Gambhir first showed his penchant for the big innings at the under-19 level, and continued his exploits at the first-class level. He came into contention for national selection with two consecutive double-centuries in 2002, one of them against the visiting Zimbabweans. After a good tour of West Indies with India A in early 2003, he was picked to play for India in a one-day triangular at Dhaka just after the World Cup where he managed one fifty in five innings. He is an aggressive strokeplayer with the hunger to play long innings, but his minimal footwork and over-reliance on hand-eye co-ordination have raised doubts over his potential at the highest level. But then, the only way to find out how he swims is to throw him into the sea.
Sadagoppan Ramesh averages 37 in Tests but continues to languish in Tamil Nadu wilderness - doubts over his footwork and temperamant still seem to persist. Deep Dasgupta had shown in his brief stint as Das's partner that while he may well have been a mediocre wicketkeeper, he had just the right technique and temperament to be an opener. He saved India a Test at Port Elizabeth, and followed that up with a hundred in the Mohali Test against England. But his pigeonholing as a wicketkeeper who can bat - rather than a specialist opening option - has held him back. Akash Chopra and Satyajit Parab are in the fringes, but could find themselves with an outside chance if too many India scalps are claimed in Australia, as happened last time. VVS Laxman says he was misquoted recently about being willing to open, and that he prefers being in the middle order.
Arun Lal: I would continue with Sehwag and Bangar. Sehwag is too good a player to be left out of the team and I think he is doing well at the top of the order. Bangar did a phenomenal job for India in England last year, especially at Headingley, where his batting on the first day, in extremely difficult conditions, was key to India winning the Test. Das and Jaffer should be the back-up to these two.

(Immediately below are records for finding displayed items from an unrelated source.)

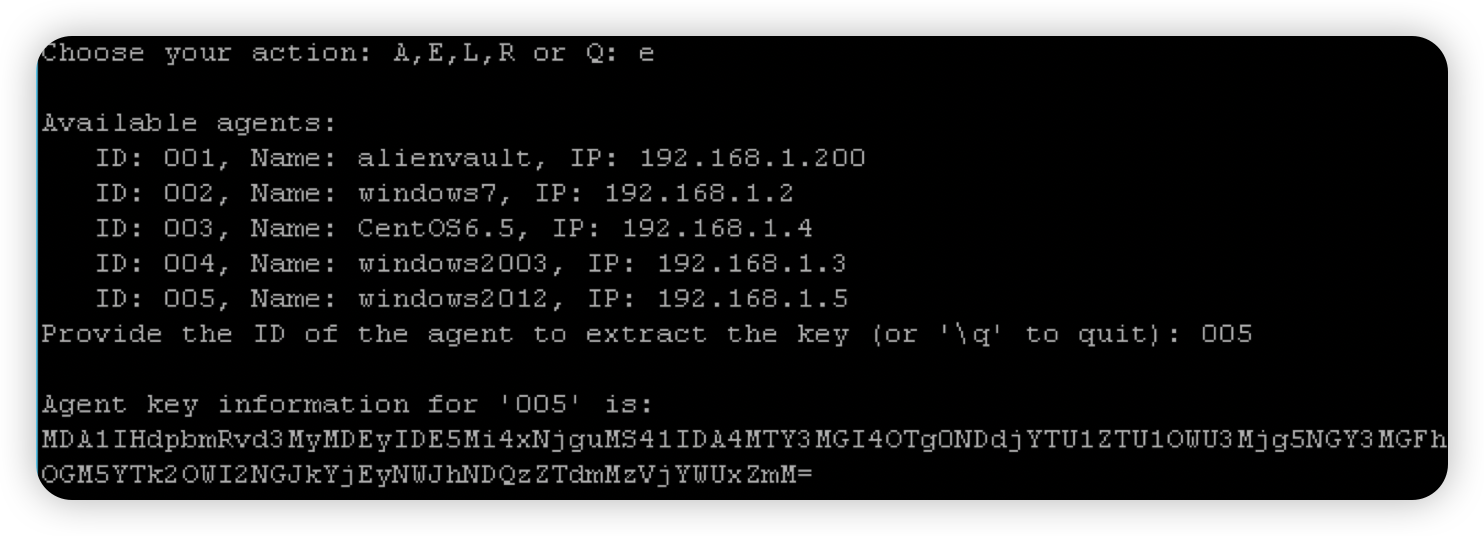Click the 'Choose your action' prompt line

pos(347,54)
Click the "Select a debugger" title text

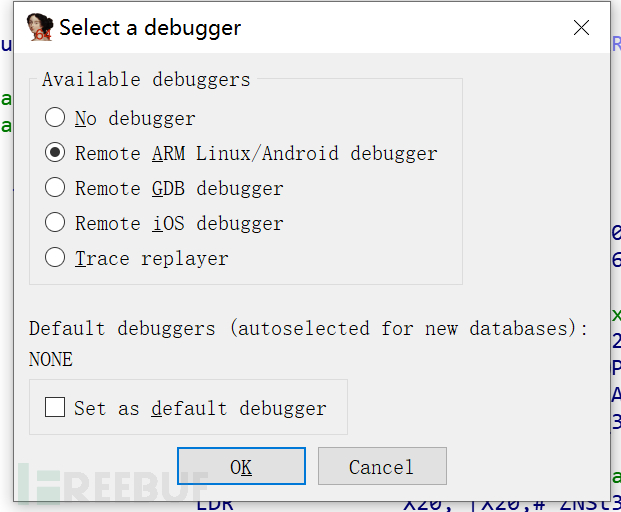pos(150,27)

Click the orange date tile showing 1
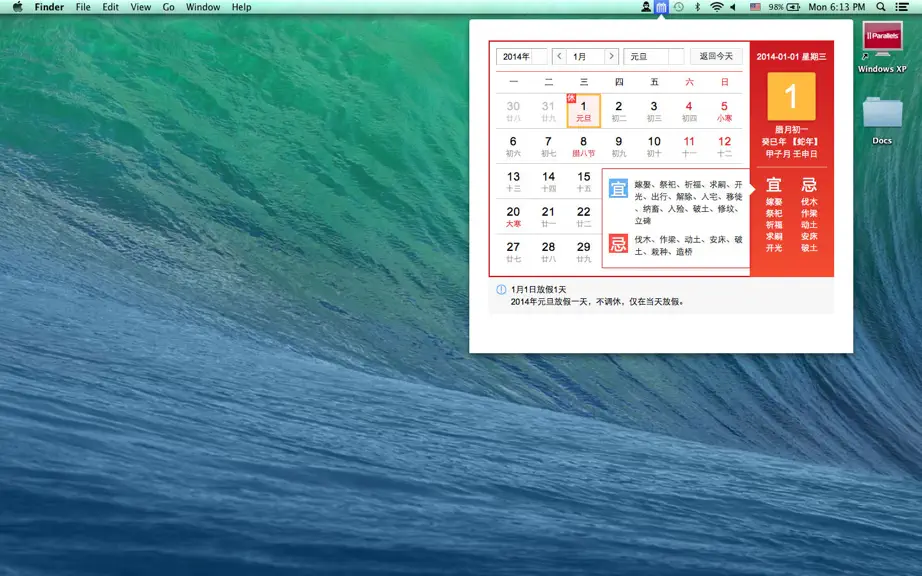point(791,96)
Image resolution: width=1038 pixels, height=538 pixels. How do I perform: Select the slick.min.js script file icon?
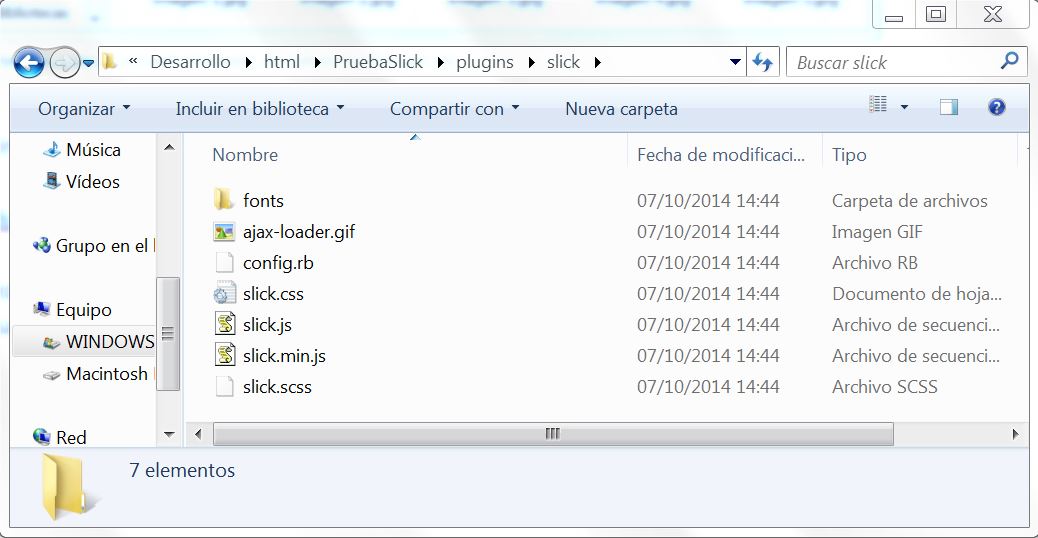click(x=224, y=355)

Chetan Chauhan: I would like to see Virender Sehwag and VVS Laxman switch positions. I think Laxman has a better technique for opening the innings and Sehwag would be better used in the middle order. Sanjay Bangar has been doing a good job and should retain his place in the side. The reserve opener should be either Wasim Jaffer or SS Das.
Krishnamachari Srikkanth: I think the opening combination is still a problem for India. In the long run, I would move Sehwag down the order, especially as that is what he himself wants. He is a natural middle-order batsman, and that is where he belongs. It is too early to say who should fill the vacancy that would create, but I wonder why the selectors are neglecting Sadagoppan Ramesh. He has the best record of all the openers in recent times.
Amit Varma is managing editor of Wisden CricInfo in India.